# Designing Shirts online? any sites with 5xL and 6Xl tees?



## shutupntrain (Mar 5, 2007)

My freind was telling me I should Try some online people to make the shirts for me and just advertise my shirts online and get %50 of the sale.
Sounds pretty good,but I cant seem to find a site that does big size shirts,like 5xl or 6xl.
Does anyone here know of this type of thing and if their is someone willing to make big shirts?


----------



## Rodney (Nov 3, 2004)

shutupntrain said:


> My freind was telling me I should Try some online people to make the shirts for me and just advertise my shirts online and get %50 of the sale.
> Sounds pretty good,but I cant seem to find a site that does big size shirts,like 5xl or 6xl.
> Does anyone here know of this type of thing and if their is someone willing to make big shirts?

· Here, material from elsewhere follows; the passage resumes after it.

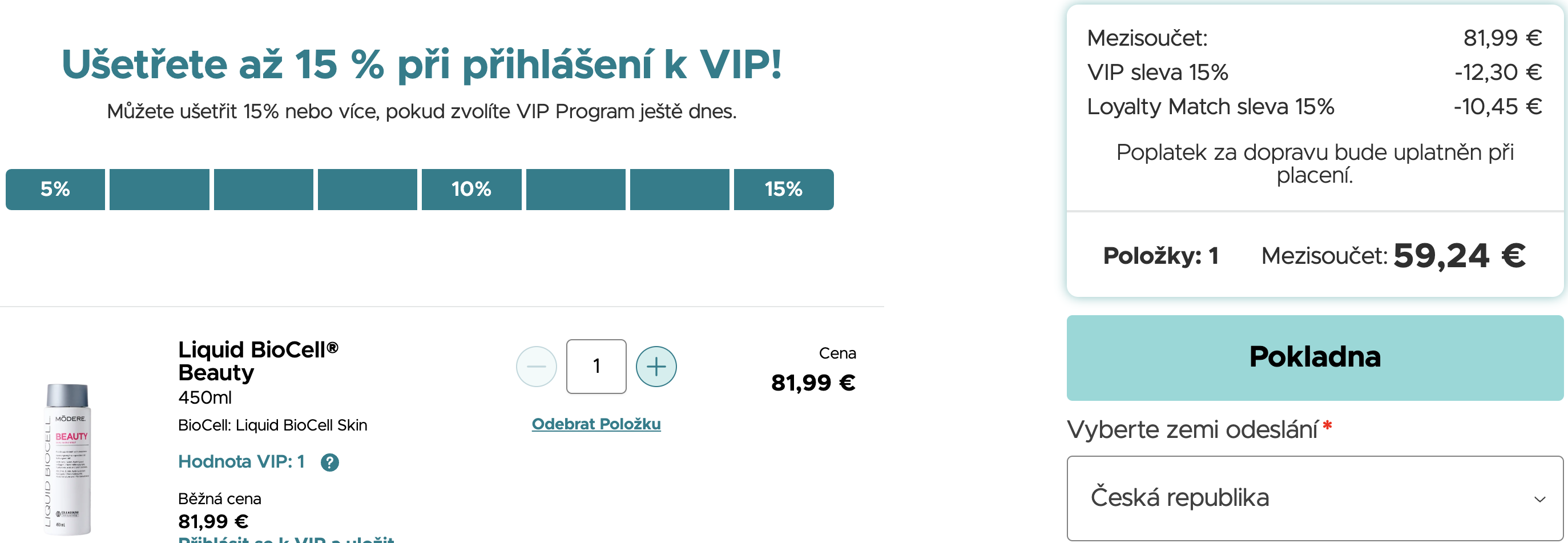Click the Liquid BioCell Beauty product title
The image size is (1568, 543).
[x=257, y=360]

I don't know of any online "print on demand" fulfillment services that carry 5XL and 6XL tees at the moment.


----------



## 3cats2pigs (May 2, 2008)

I can make no claims for quality, because I haven't used them, but Printfection has up to 5xl in their plain white tees. So far they're the only option I can find in that size range.


----------



## Morgori (Jun 12, 2011)

Try zazzle.com they have some I think


----------